EXTRACTED MATERIAL: Begin

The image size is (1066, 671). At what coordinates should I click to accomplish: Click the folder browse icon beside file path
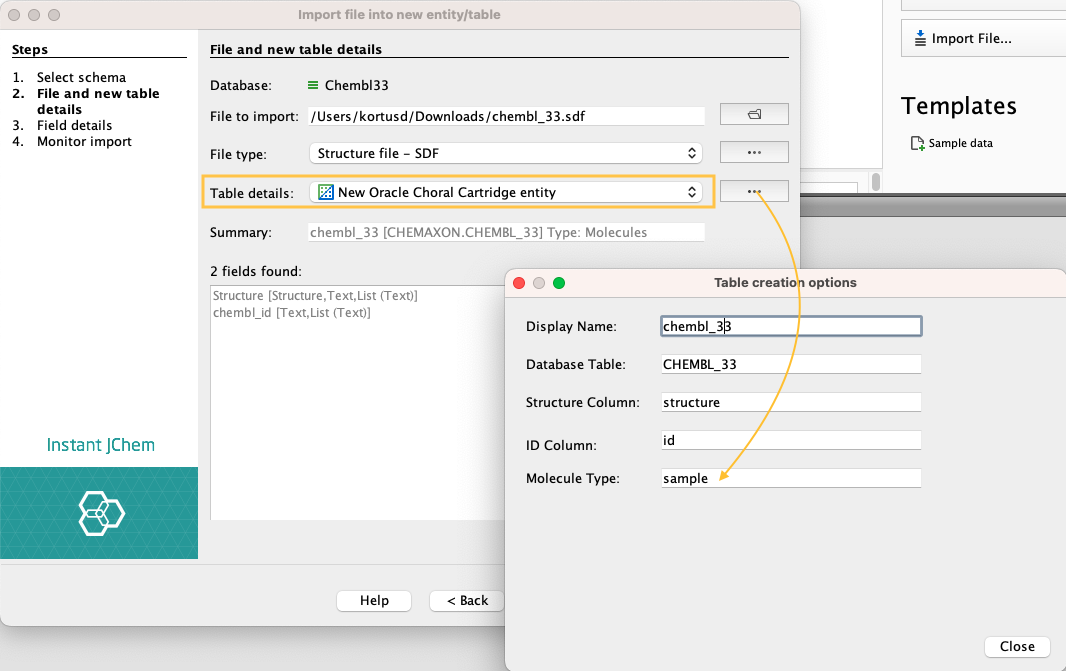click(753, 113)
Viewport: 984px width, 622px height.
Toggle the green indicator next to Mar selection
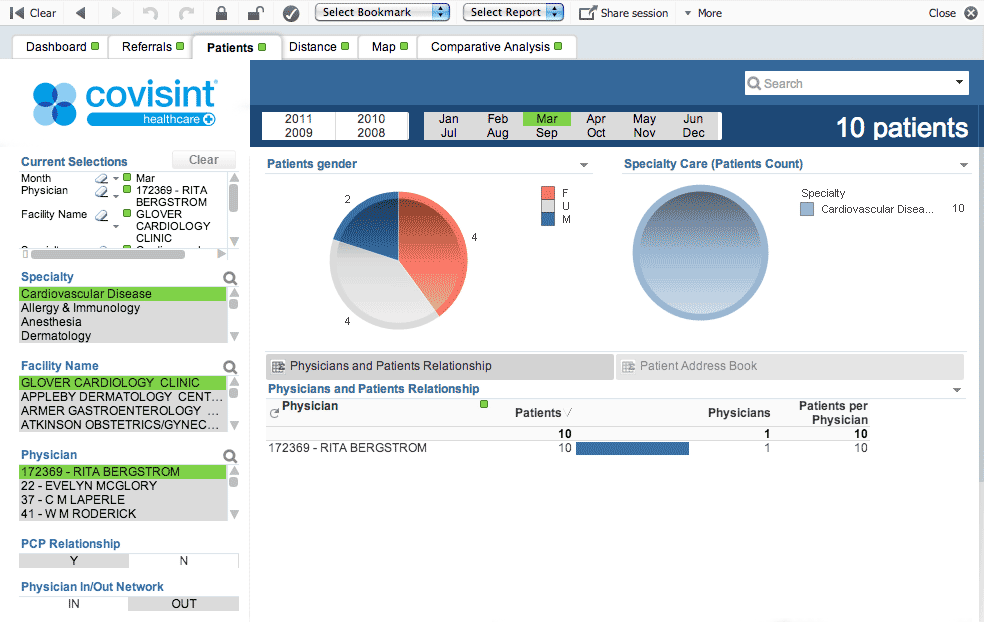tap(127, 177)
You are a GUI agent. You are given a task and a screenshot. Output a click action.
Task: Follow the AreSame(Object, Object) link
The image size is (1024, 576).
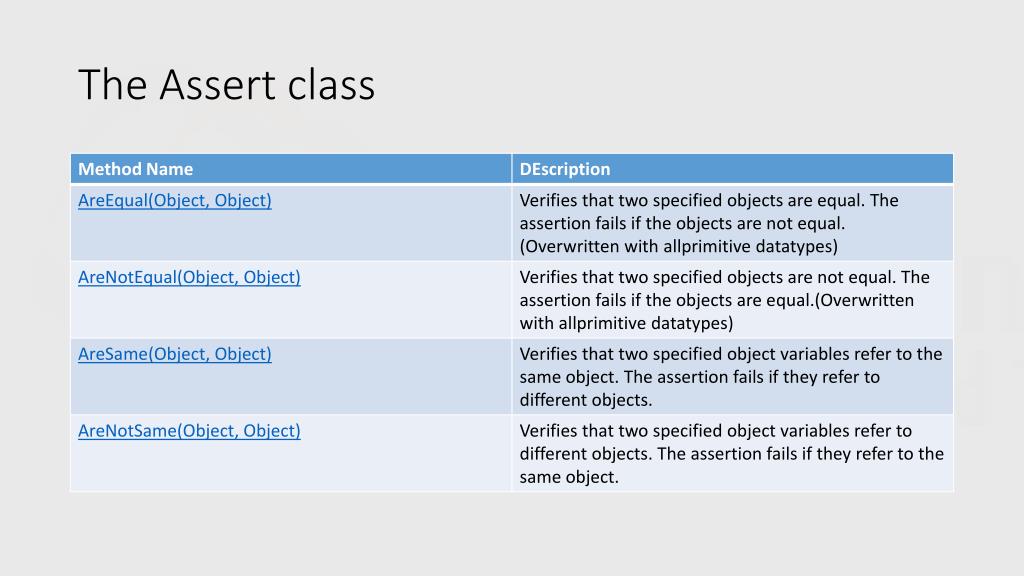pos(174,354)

EXTRACTED MATERIAL: End

## WHAT IS BEING ASKED
Leave out all images, then reproduce the entries above exactly.

## EXERCISE RESULT
The image size is (1066, 671). At what coordinates should I click to accomplish: Click the folder browse icon beside file path
click(753, 113)
Viewport: 984px width, 622px height.
Toggle the green indicator next to Mar selection
tap(127, 177)
You are a GUI agent. You are given a task and a screenshot. Output a click action.
Task: Follow the AreSame(Object, Object) link
The image size is (1024, 576).
pos(174,354)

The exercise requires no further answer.